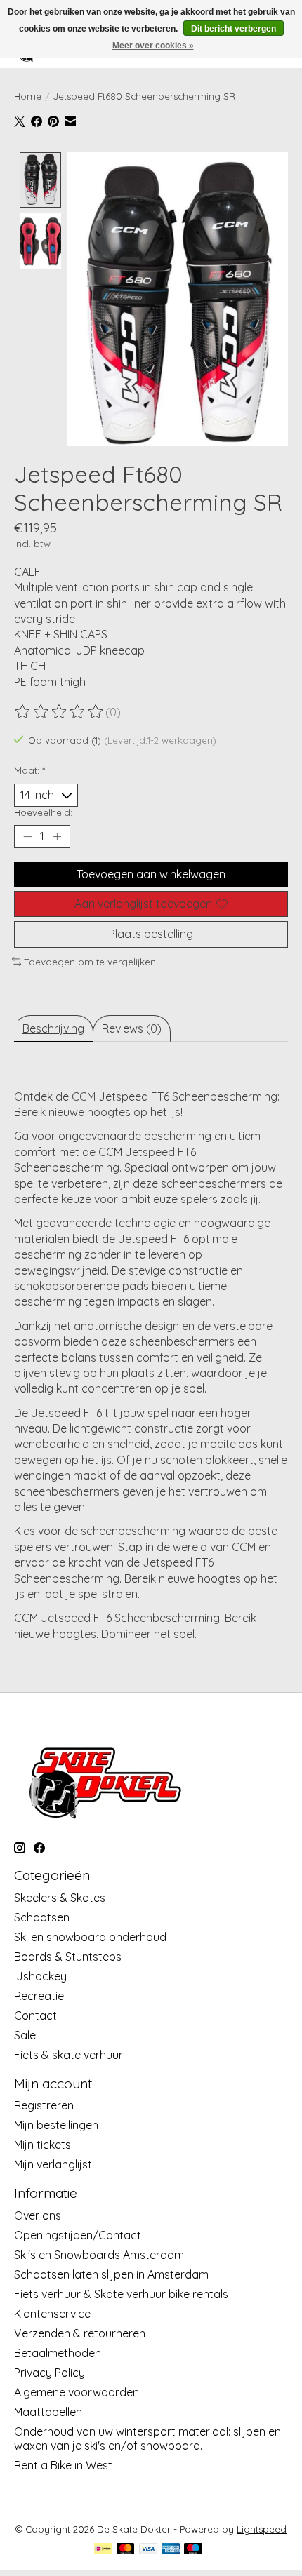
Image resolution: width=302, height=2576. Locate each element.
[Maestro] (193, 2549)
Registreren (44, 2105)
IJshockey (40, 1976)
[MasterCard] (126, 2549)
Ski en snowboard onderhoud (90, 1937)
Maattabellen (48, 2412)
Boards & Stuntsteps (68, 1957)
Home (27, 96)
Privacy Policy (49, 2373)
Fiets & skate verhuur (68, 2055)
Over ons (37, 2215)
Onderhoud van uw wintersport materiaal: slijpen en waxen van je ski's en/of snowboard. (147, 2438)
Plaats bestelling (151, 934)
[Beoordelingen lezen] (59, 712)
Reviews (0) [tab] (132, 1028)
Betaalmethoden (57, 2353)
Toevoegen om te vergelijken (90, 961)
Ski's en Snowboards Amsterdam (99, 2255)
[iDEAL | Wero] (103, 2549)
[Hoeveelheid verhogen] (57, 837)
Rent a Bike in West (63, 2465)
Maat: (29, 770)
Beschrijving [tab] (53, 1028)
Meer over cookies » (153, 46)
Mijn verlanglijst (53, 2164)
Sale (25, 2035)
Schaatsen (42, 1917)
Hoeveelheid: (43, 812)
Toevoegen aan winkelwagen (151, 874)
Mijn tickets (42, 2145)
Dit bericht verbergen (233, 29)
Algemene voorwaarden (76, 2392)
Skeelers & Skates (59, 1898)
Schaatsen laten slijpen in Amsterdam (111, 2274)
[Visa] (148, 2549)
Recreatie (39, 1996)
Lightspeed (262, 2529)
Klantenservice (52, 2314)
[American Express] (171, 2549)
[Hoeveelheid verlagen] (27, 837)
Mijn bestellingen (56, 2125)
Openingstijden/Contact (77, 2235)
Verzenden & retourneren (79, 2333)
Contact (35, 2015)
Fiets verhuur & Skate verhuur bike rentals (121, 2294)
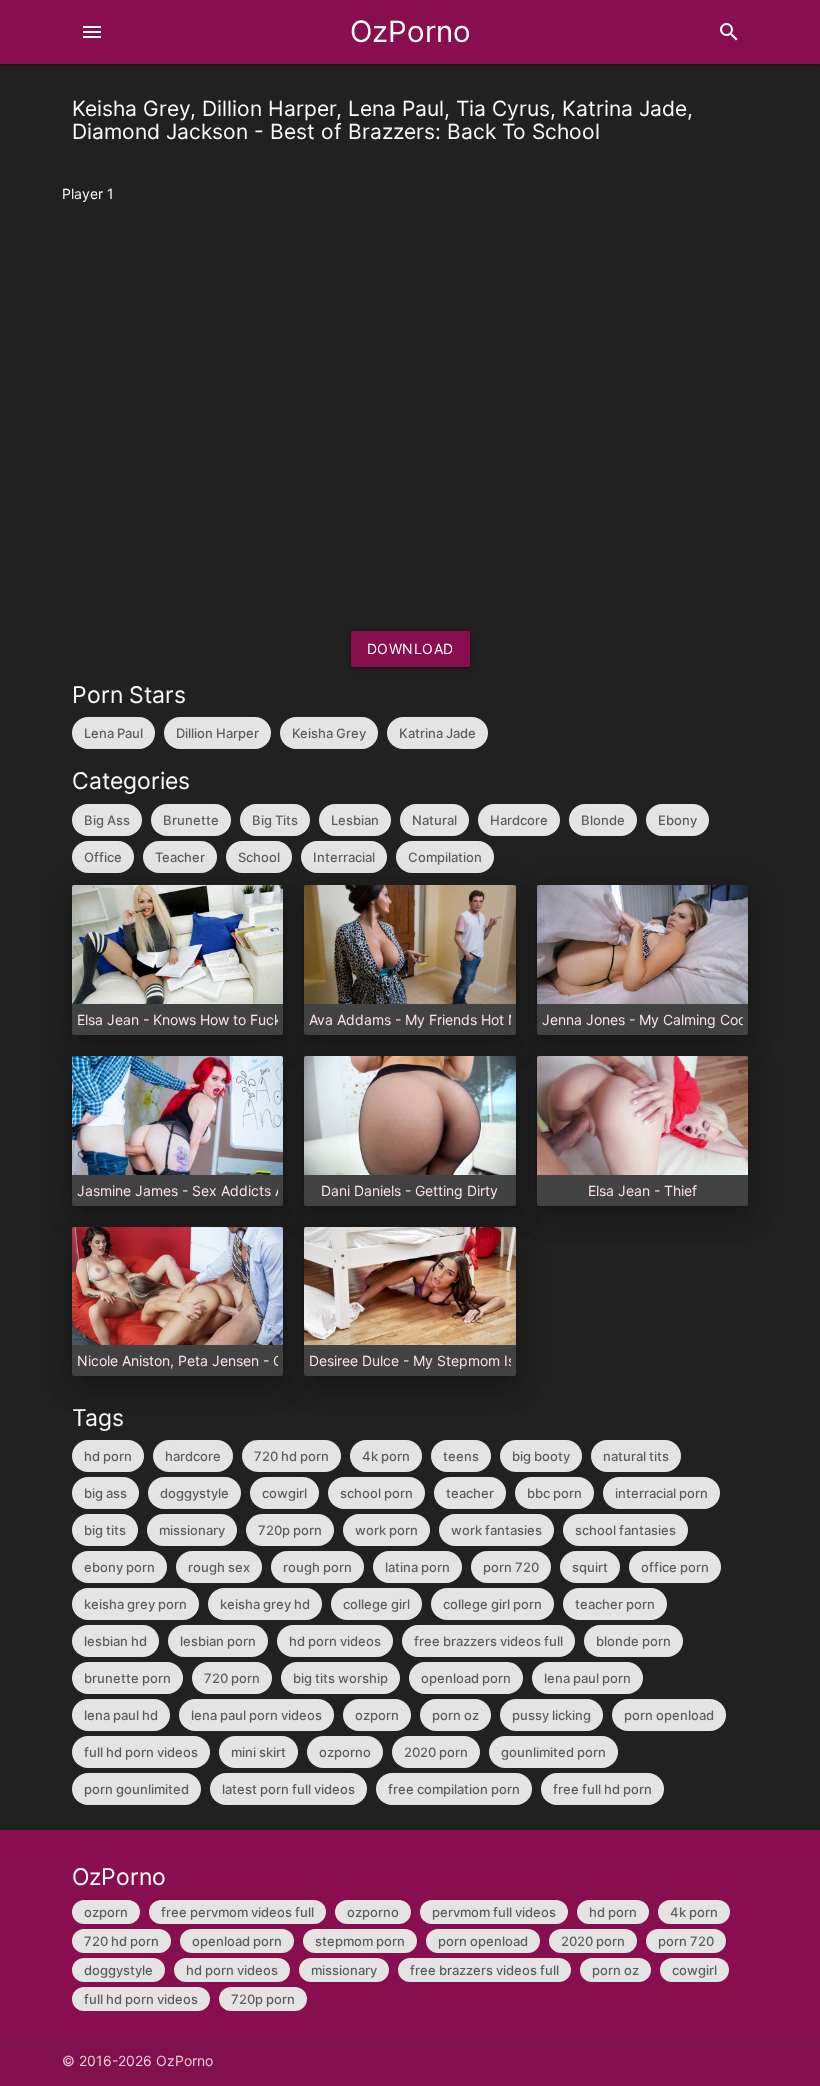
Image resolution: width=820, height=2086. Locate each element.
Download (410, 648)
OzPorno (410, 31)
---
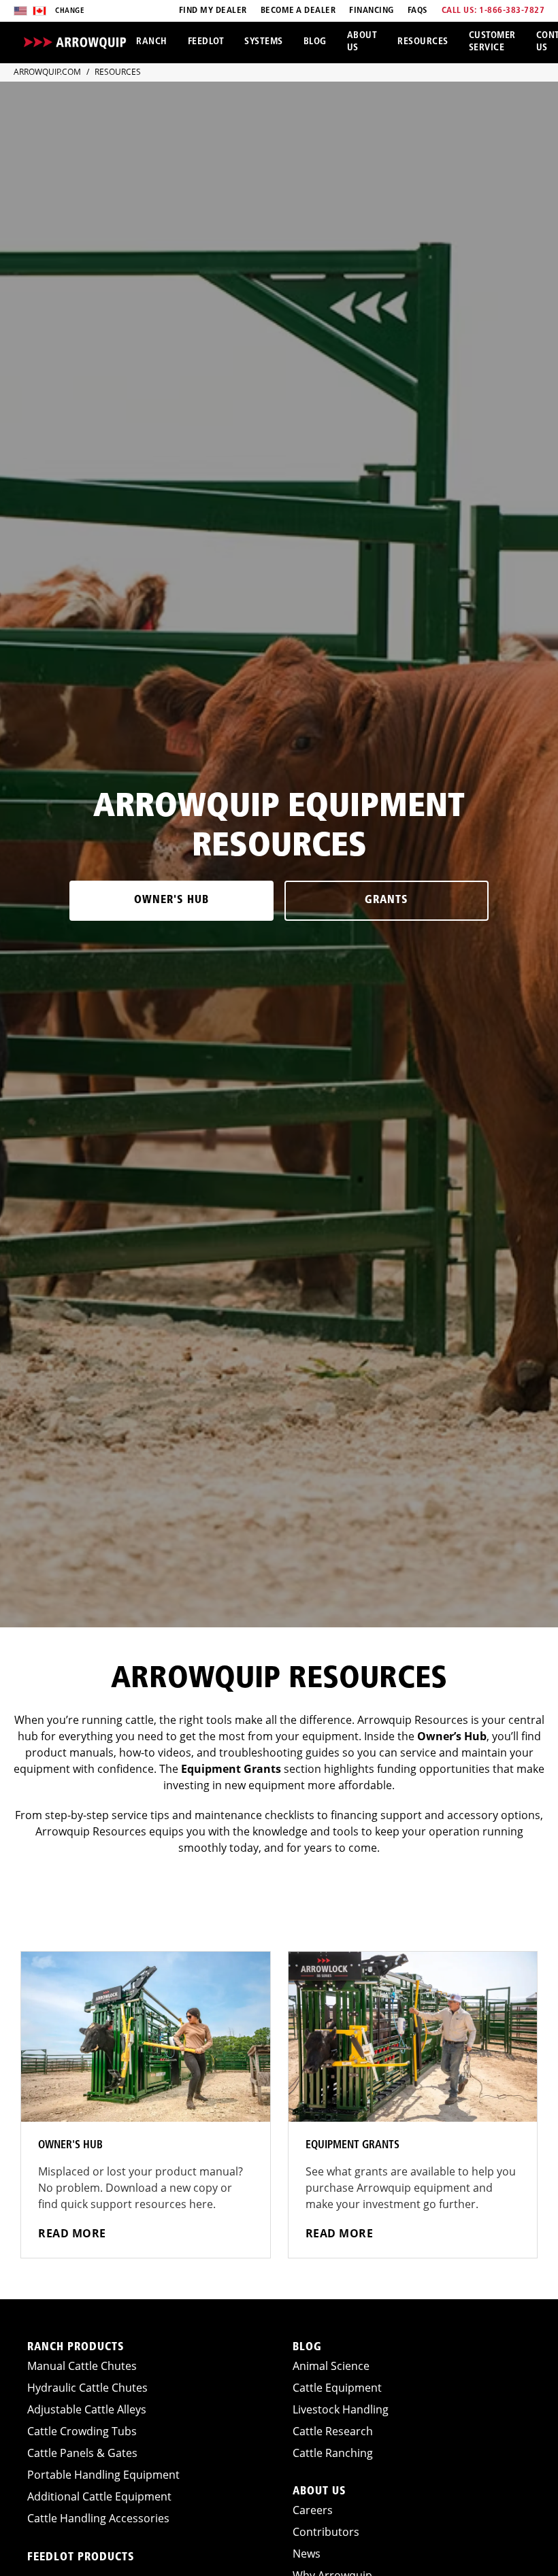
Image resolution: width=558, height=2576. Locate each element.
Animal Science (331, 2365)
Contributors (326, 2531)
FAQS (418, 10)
...
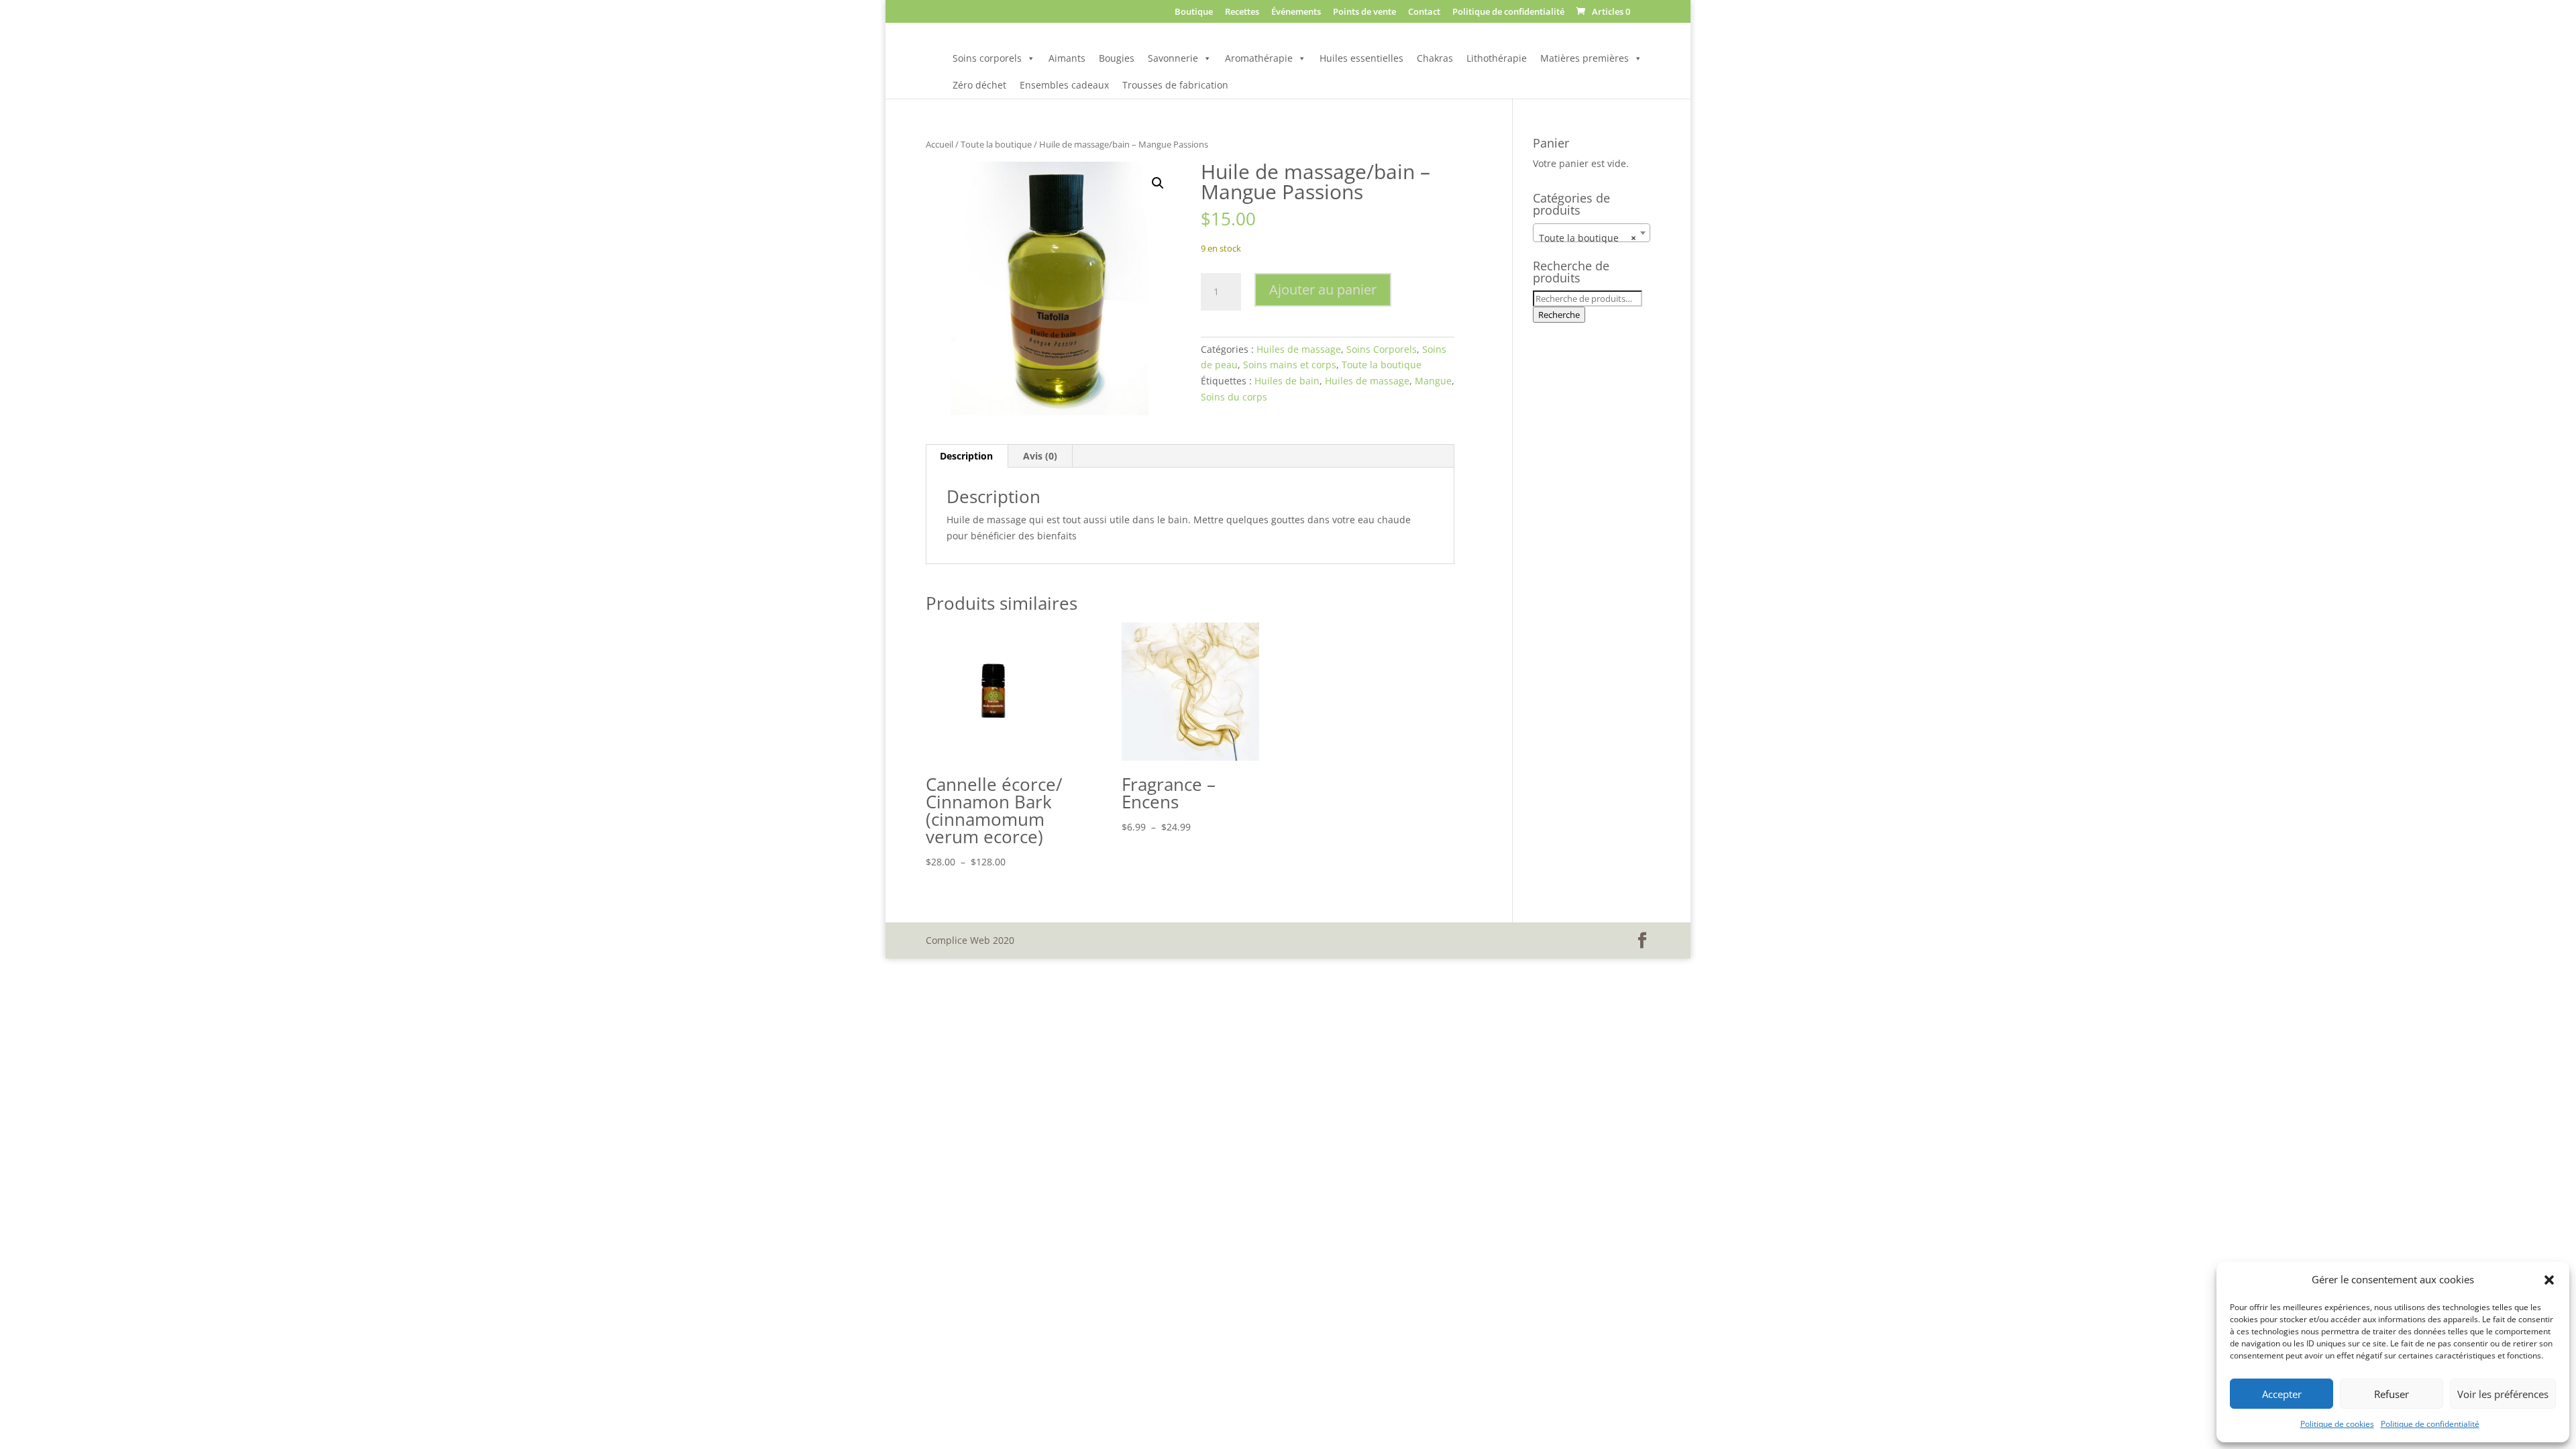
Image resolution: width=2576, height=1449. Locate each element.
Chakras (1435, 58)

◆ PROBLEM TO WORK ON
All lines above from the one holding "Image resolution: width=302, height=2576." to the one holding "Over ons (37, 2215)", inclusive, are to be copied exactly; no other line is wanted.

◆ PROBLEM SOLUTION
Image resolution: width=302, height=2576. Locate each element.
[Maestro] (193, 2549)
Registreren (44, 2105)
IJshockey (40, 1976)
[MasterCard] (126, 2549)
Ski en snowboard onderhoud (90, 1937)
Maattabellen (48, 2412)
Boards & Stuntsteps (68, 1957)
Home (27, 96)
Privacy Policy (49, 2373)
Fiets & skate verhuur (68, 2055)
Over ons (37, 2215)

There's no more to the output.